Mektep öncesi periyot
Bu devirde en kıymetli gerilim faktörleri; aileye yeni bebeğin katılması, sevilen birisinin kaybı, ebeveynlerin boşanması, muhit değişikliği üzere evladın hayatındaki ani değişiklikleridir. Depresyon belirti ve bulguları olarak çevre geri çekilme, ilgi ve aktiflikte azalma, huzursuzluk, apati, regresyon (önceki gelişim devirlerine geri dönüş; parmak emme, enürezis, enkoprezis gibi), yalnız yatamama, gece endişeleri üzere uyku bozuklukları, baş ve karın ağrısı üzere bedensel yakınmalar görülebilir.
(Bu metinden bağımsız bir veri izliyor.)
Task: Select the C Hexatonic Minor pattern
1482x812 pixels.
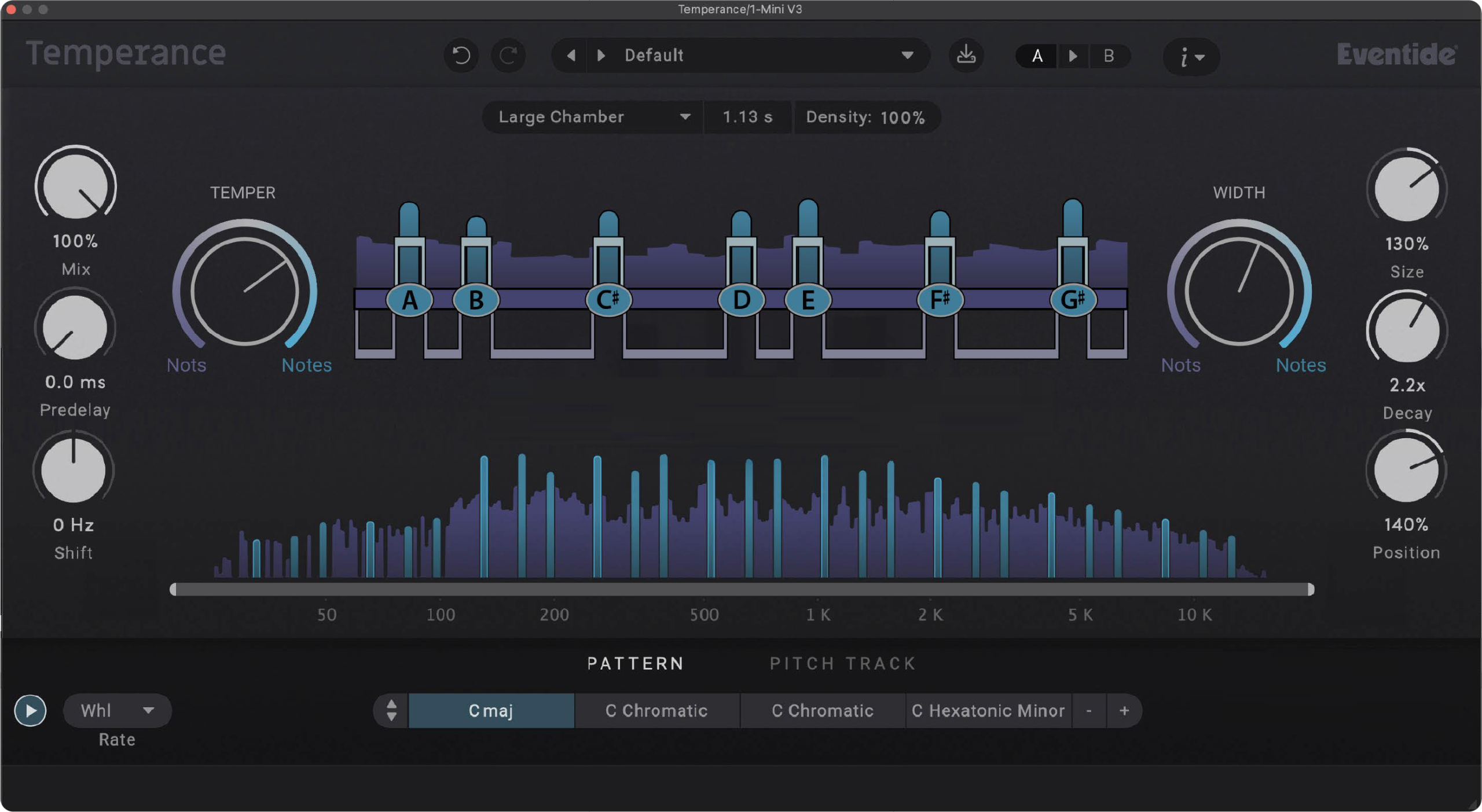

Tıbbi bir durum ile açıklanamayan gelişim gecikmesi yahut gerilemesi durumlarında da depresyon akla gelmelidir.
Mektep periyodu
Bu devirde depresyonu olan çocuklarda; üzgün, huzursuz ve/veya depresif duygudurumu, hüzünlü ağlamaklı yüz tabirleri, hareketlerinde yavaşlama yahut hiperaktivite, öfke patlamaları, ses tonlarında tek düzelik, mektep muvaffakiyetinde düşme, içtimaî faaliyetlere katılmada isteksizlik, baş-karın ve/veya göğüs ağrısı, ayrılık derdi üzere korku bozuklukları, uykusuzluk, kendine zarar verici davranışlar, özkıyım tasavvurları, düşük benlik değeri, sanrılar üzere bulgular görülebilir.
Ergenlik devri
Ergenlik 12-22 yaşlar arasında kıymetli fizikî, içtimaî ve ruhsal değişikliklerin gerçekleştiği bir gelişme periyodudur. Ergenlerde depresyona sebep olan faktör, umumiyetle erişkin depresyonlarındaki üzere kayıp yaşantısıdır. Çocukluk devrindeki depresyon belirti ve bulguları erken ergenlik devrinde de görülebilir. Ergenlik periyodu depresyonunun münhasıran erken devrinde çokça entegrasyona, haddinden fazla yorgunluk hissi, iştah ve kilo artışı üzere tipik olmayan belirti ve bulgular da izlenebilir. Ergenlik devrinde yaş ilerledikçe, depresyonun klinik belirti ve bulguları erişkin devirdeki depresyonun belirti ve bulgularına benzemeye başlar ve ilgi azlığı, iştahsızlık, kasvet, başağrısı üzere depresyonun klasik belirtileri daha sık görülür. Ergenlik periyodunda depresyon ile birlikte distimik bozukluk, bağımlılık yapıcı ilaç/madde tasarrufu, davranım ve tasa bozukluğu görülme nispeti daha ziyadedir. Psikotik bulgular depresyonu olan ergenlerin 1/3’ünde meydana gelir, umumiyetle kendilerini eleştiren sesler formunda işitsel varsanılar formundadır.